By Julie Peters | Source
Anger isn’t something to suppress or fear—it’s a powerful ally that protects your boundaries, needs, and authenticity. Discover five practical ways to slow down, listen to what your anger is really saying, and turn it into a wise guide for healthier relationships and greater personal power.
Manage your anger, the books tell us. Tame your inner tiger. Quiet the angry beast inside. Anger is an ugly, scary aspect of each one of us, so we’d better overcome it fast, right?
Actually, no. Anger is a core emotion, an inborn part of who we are. Getting rid of it would be like getting rid of a vital organ: It would leave us at a huge disadvantage.
All our core emotions have a purpose. Some of them keep us physically safe (fear, disgust), while others help us navigate our relationships with others. As social animals, human beings need each other in order to survive and thrive. We don’t tend to do very well on our own, and our core emotions are there to help us figure out how to be together.
A therapy client once told me something that has stuck with me ever since: Anger is the emotion that loves you the most. It’s true. Fear loves safety. Sadness loves something or someone that is missing. Joy loves the experience that’s happening right now. Attraction loves connection. Anger loves you: your true self, your needs and boundaries, your authenticity. Anger will show up when something threatens the you of it all, flaring at your physical and emotional edges.
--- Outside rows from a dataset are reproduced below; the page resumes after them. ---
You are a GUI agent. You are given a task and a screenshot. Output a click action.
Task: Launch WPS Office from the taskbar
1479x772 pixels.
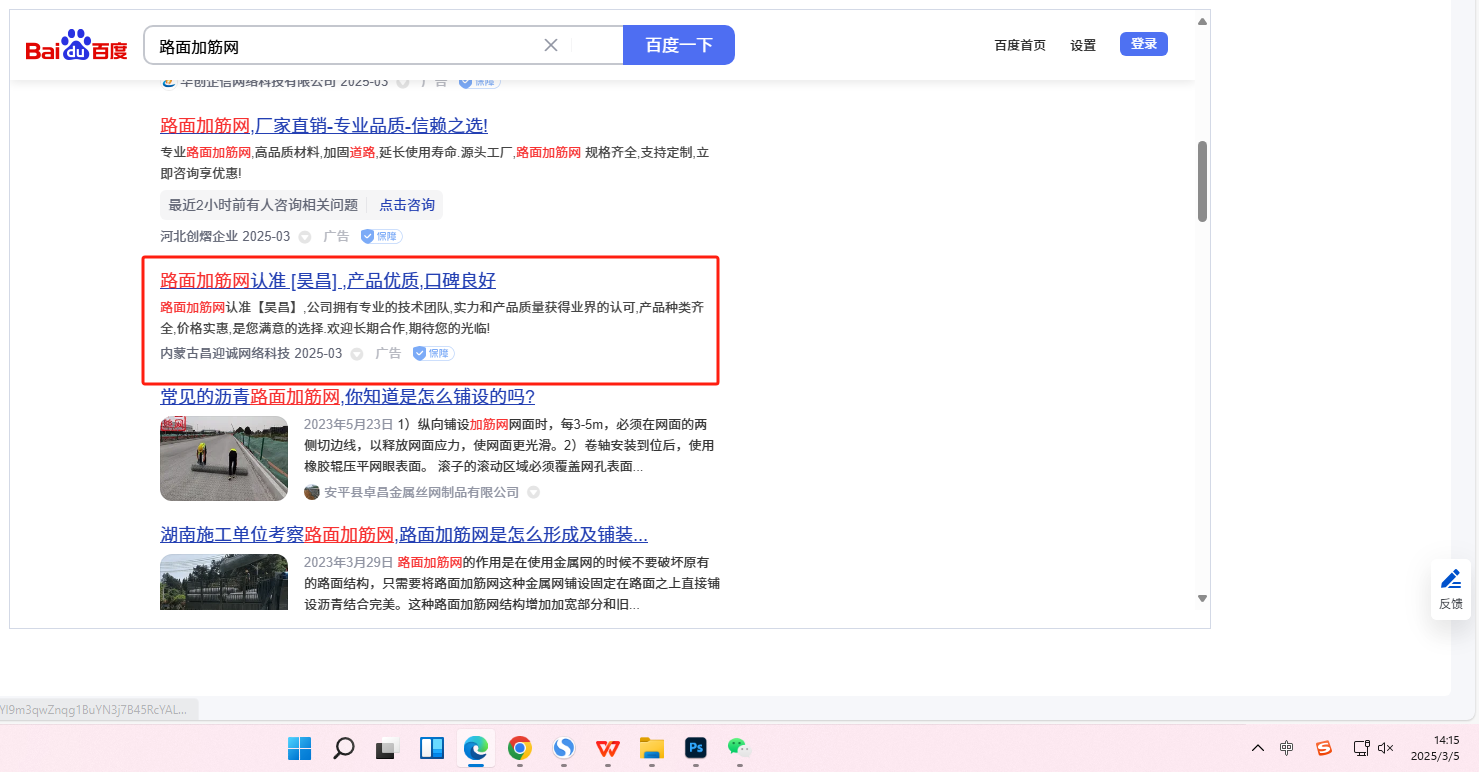point(607,748)
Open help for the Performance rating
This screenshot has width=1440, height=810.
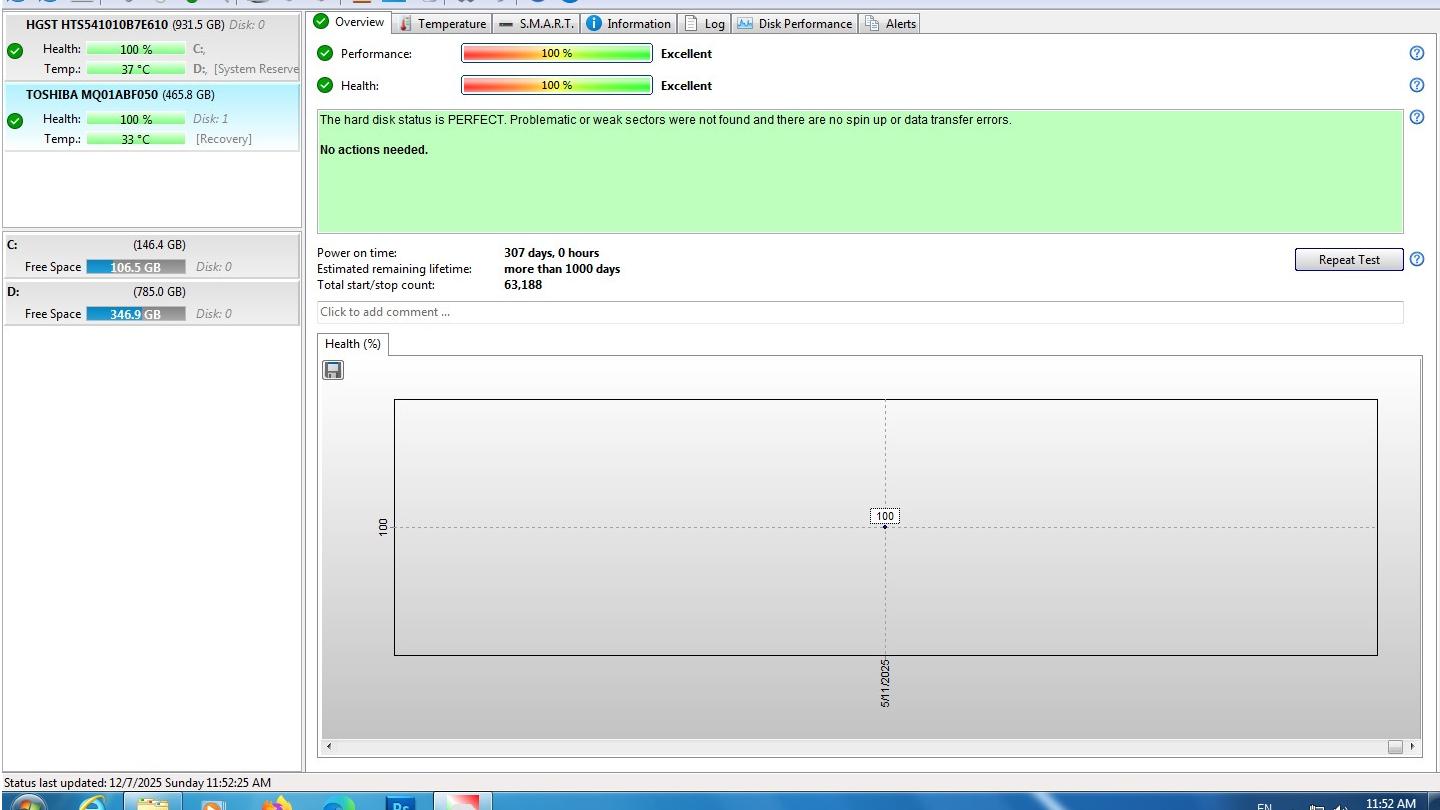(1416, 54)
Anger has a particular quality, though, that makes many of us uncomfortable. It is a certain I don’t care what you think of me quality. Anger will leave. It will break up with someone. It will flip the table over and burn the house down. This is necessary. Anger can show us who is safe to be around and who is unsafe; which tribe members share our values and which are enemies. Humans tend to want to connect overall, but anger knows that sometimes connection can get in the way of more important things.
What Is Your Anger Trying to Say?
Of course, with such a powerful tool at our disposal, we must be careful how we use it. Anger can push away people we really do want to be close to. It can get confused when it’s trying to protect us from feeling vulnerable. If we consistently ignore and suppress it, it can explode, and then we fail in its mission: to get our relational needs met.
The most powerful move we can make with anger is to start listening to it. Rather than reacting immediately, it needs us to slow down and take a moment to hear what it’s telling us. Once we figure that out, we have choices about how and whether to communicate that anger to others.
Here are some ways to work with, rather than against, your anger.
1. Slow down.
When you feel the body sensations associated with anger—jaw tension, throat tightness, heat in the hands and face, and so on—slow down. Take a moment to notice that your anger is with you.
2. Breathe.
Notice if you are trying to make the anger go away. If you are—stop. Just sit with your anger. Breathe with it. Let it move through your body. Don’t take any action yet. Simply listen to the anger.
3. Ask questions.
Anger usually appears only under specific circumstances:
- It sees an injustice.
- A boundary is being crossed.
- A need is not being met.
Imagine your anger as its own entity. (Many people imagine a fire-breathing dragon!) Ask it which of the above things it is reacting to. Sometimes I like to journal from the perspective of my anger, as if it could speak for itself. What is it trying to tell me?
4. Communicate.
So much of the time, all anger needs is a gentle, loving communication of needs and boundaries. In a healthy relationship, everyone would love to help the other get their needs met. We just don’t often know what they are.
A useful (if difficult) side effect of communicating your needs clearly is that you may discover others can’t or won’t meet your needs. That could change or end the relationship altogether. Sometimes that’s exactly what’s needed.
5. Take action.
Often anger is trying to get your power back when you feel it’s been taken away. We can’t always control what’s happening to us, of course, but it can help to think about the choices we do have. If you’re feeling powerless over a particular issue, what’s something you could do to remind yourself that you do have power somewhere else?
Take this practice with you every time your anger comes up. Your life may begin to change for the better, or you may simply feel more at peace, more empowered. Experiment with what it could mean to work with your anger as an ally.